Instructions to follow:
Only the lines from the one containing "381x318 pixels. At" through the final line below belong in the output, copied exactly and without pictures.

Material shown START

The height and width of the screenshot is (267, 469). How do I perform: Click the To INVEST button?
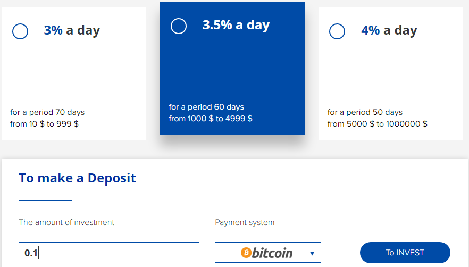pos(405,253)
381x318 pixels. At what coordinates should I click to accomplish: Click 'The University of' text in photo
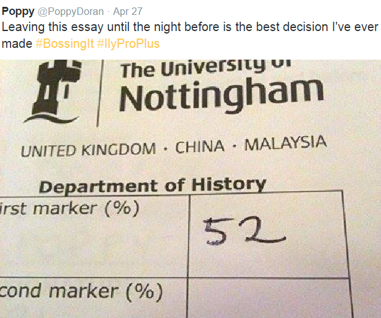click(x=205, y=68)
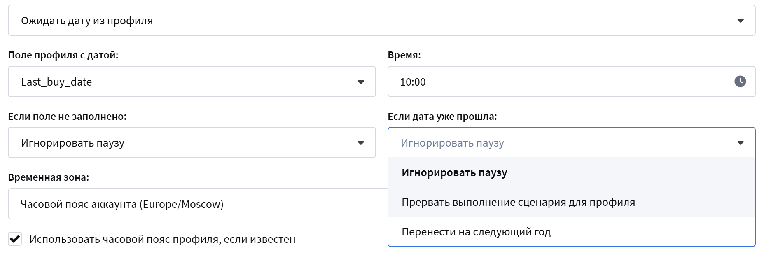Click the 'Поле профиля с датой:' label
Viewport: 764px width, 254px height.
(63, 55)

Material shown END

Response area:
381x318 pixels. At what coordinates should I click to accomplish: Click 'The University of' text in photo
click(x=205, y=68)
Click the 'Поле профиля с датой:' label
Viewport: 764px width, 254px height.
(63, 55)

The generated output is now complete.